Pourquoi a-t-on tendance à ne rien vouloir changer, même quand la situation actuelle est insatisfaisante.

Je suis le premier à m'enfermer dans des habitudes desquelles je peine à sortir. Mais en matière de politique, je n'hésite pas à envisager n'importe quelles solutions, même les plus invraisemblables ou novatrices.
Il semble que cette envie d'essayer des trucs ne soit pas partagé par grand monde, et j'ai cru déceler deux ou trois raisons principales à cela :

La crainte du chaos
Quand on touche à des sujets de société, on impacte immédiatement une grande population, et on a assez peu de visibilité sur les conséquences de nos choix. Comme je suis profondément humaniste, et sans doute un peu doux-rêveur, je ne m'inquiète pas trop de toutes les faiblesses humaines qui pourraient faire capoter la plus belle des idées.
Lors de chaque grande avancée sociale, chaque fois que le peuple a obtenu, ou qu'on lui a octroyé sans qu'il ne demande rien (c'est arrivé : le congé paternité !), on a pu entendre des oiseaux de mauvaise augure annoncer la fin du monde.
Par exemple, lorsque les congés payés ont été inventés, le patronat estimait que si l'on payait les gens pour partir en vacances, ils ne reviendraient jamais travailler. Une crainte qui n'était pas totalement infondée, si l'on y réfléchit bien, en se mettant à la place et à l'époque des gens qui n'avaient jamais rien vu de tel. Mais dans les faits, une crainte qui était totalement injustifiée, puisqu'aujourd'hui, après 5 semaines de congés et quelques RTT, nous finissons tous par revenir au turbin, avec la même joie et le même entrain, intact depuis le jour de notre embauche.
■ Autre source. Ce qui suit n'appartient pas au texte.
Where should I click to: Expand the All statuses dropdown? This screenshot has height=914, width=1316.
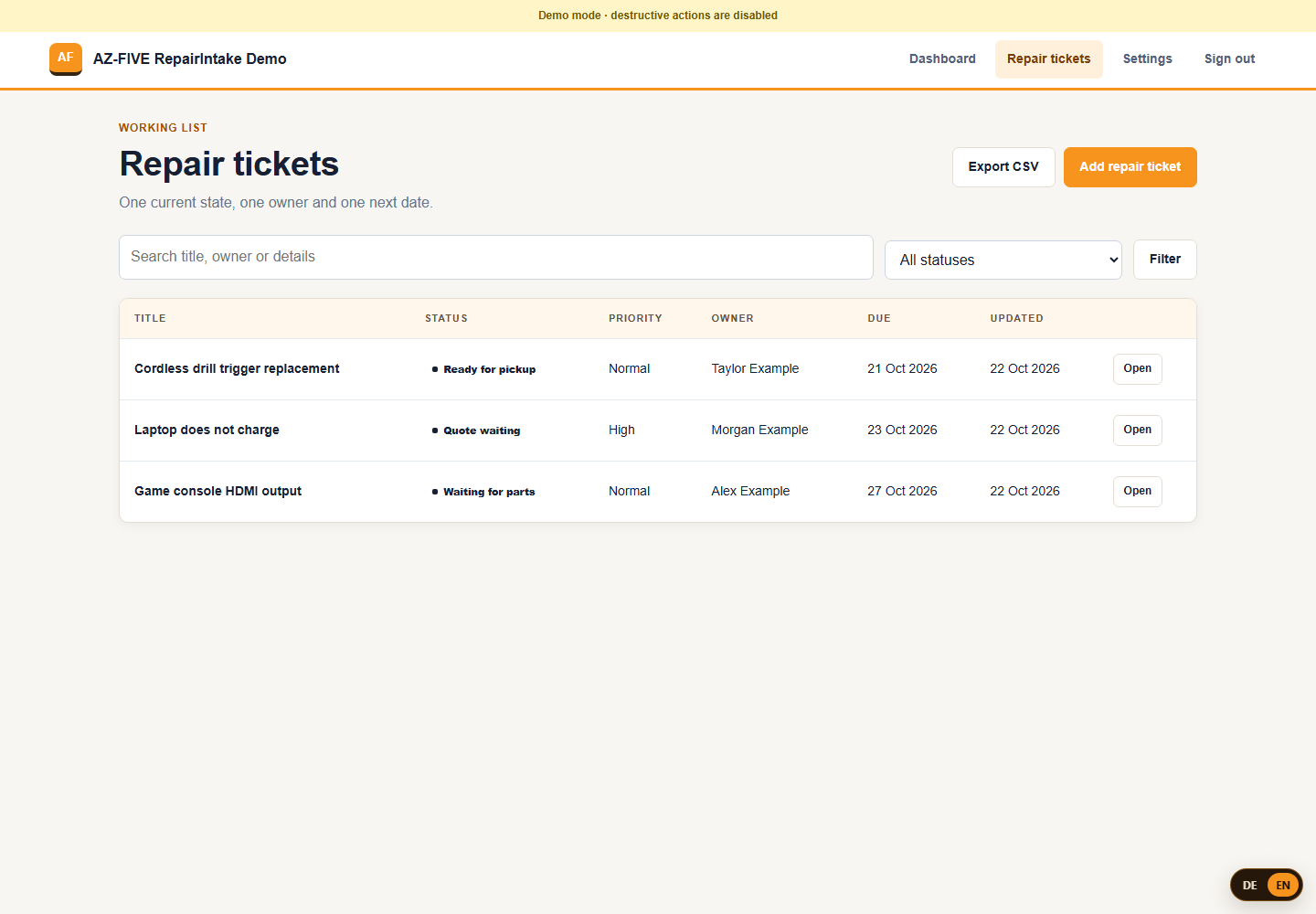point(1003,260)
Quand la cinquième semaine de congés a été annoncée, les réactions ne furent pas moins vives, quand on est passé à 40 heures, puis à 39 heures, puis à 35 heures, les mêmes ont martelé chaque fois les mêmes arguments. Quand il a fallu retirer le projet de loi du CPE, le Médef s'en est ému tout autant. On ne s'en souvient sans doute pas assez, car on s'habitue tellement vite à toutes les avancées sociales, qu'on les considère comme naturelles et évidentes, même quand elles n'ont que quelques décennies d'existence. Imaginer que les femmes ne peuvent voter que depuis 1945, ou que les femmes-détenues-enceintes ne peuvent accoucher sans menottes que depuis... 2009. On ne se rend pas compte.
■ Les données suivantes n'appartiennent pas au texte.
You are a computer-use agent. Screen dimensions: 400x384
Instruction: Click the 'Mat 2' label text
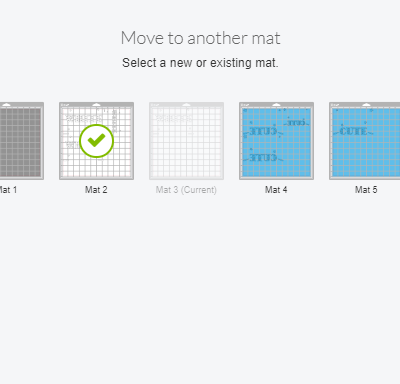pyautogui.click(x=96, y=190)
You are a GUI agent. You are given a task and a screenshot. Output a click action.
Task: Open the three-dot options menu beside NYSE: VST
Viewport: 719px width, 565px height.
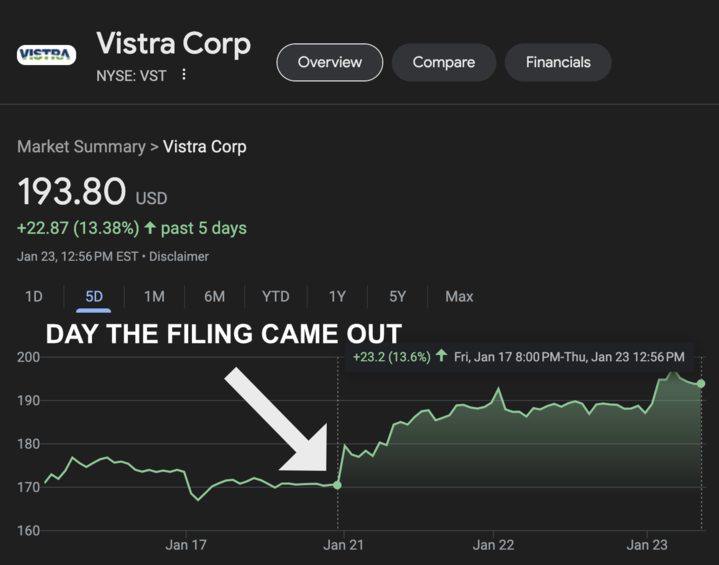(x=184, y=75)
L'impossibilité de faire abstraction du contexte
Quand on élabore un projet de société, bien évidemment, on s'extrait de la situation actuelle et on imagine une utopie. Il faut voir la chose dans son ensemble pour qu'elle soit crédible et que cela ait un quelconque intérêt. Si l'on se met à réfléchir à un projet de décroissance, par exemple, il faut imaginer un monde où la publicité est bannie, où la taxe carbone est réellement incitative, où les gens sont parties prenantes du projet de société.
On oublie trop vite les contraintes réelles du système actuel, qui ont pourtant été acceptées. On fait tous des efforts chaque jour pour vivre en société. On travaille, on paye des impôts et des taxes, on partage les routes et les services publics... On accepte toutes ces contraintes et même, on les défend, parce qu'on les a intégrées. Lorsqu'on imagine un autre modèle de société, s'il est démocratique, il faut imaginer que les gens qui vivent dedans l'ont accepté majoritairement.
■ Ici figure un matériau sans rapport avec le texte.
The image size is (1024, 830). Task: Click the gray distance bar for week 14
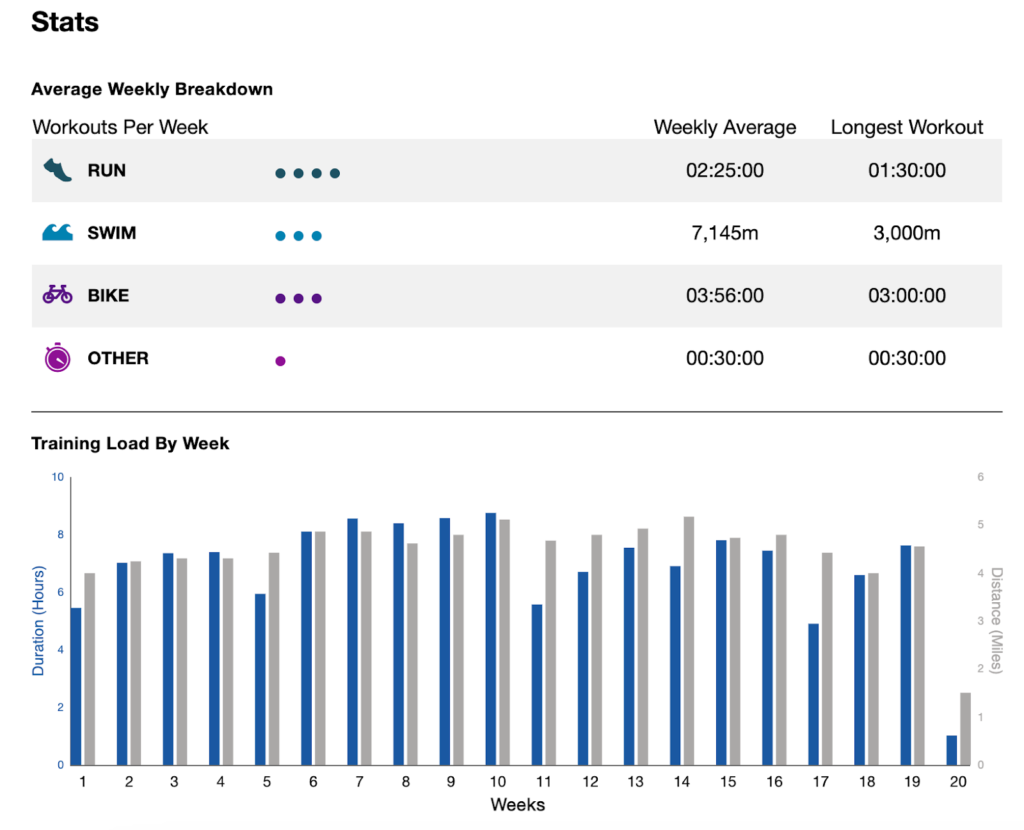coord(689,641)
Ne plus voir les dysfonctionnements
Corollaire du paragraphe précédent : on n'a pas assez de recul pour voir ce qui dysfonctionne. On considère comme normal des choses abominables, le chômage, les enfants qui cousent nos baskets et les gens qui sablent nos jeans. Bien sûr la société de consommation s'emploie à ne plus nous faire voir que le côté mode & fun de tous ces produits dont la fabrication fait mourir les gens à petit feu.
Lorsqu'on se propose d'inventer un monde où toutes ces horreurs n'existent pas, on se prend inévitablement de la part des "conservateurs" de tous bords, une volée de bois vert. "Je ne peux pas me passer d'acheter des fringues". "Tu veux retourner à l'âge de pierre". "J'achète à Lidl parce que c'est moins cher"... Nous sommes les premiers défenseurs et souvent les bénéficiaires de ce qui ne tourne pas bien dans le monde. D'où notre difficulté à proposer autre chose.

Le risque
Le risque de ce comportement est celui de suivre l'avis de ceux qui annoncent le pire. Notez comme dans un contexte de crise, cette attitude peut être dangereuse. "There is no alternative : si nous n'allons pas encore plus loin dans cette doctrine libérale, alors le pire arrivera, c'est mathématique". Et on imagine une vie sans sèche-linge pour assouplir nos jeans délavés. Un enfer...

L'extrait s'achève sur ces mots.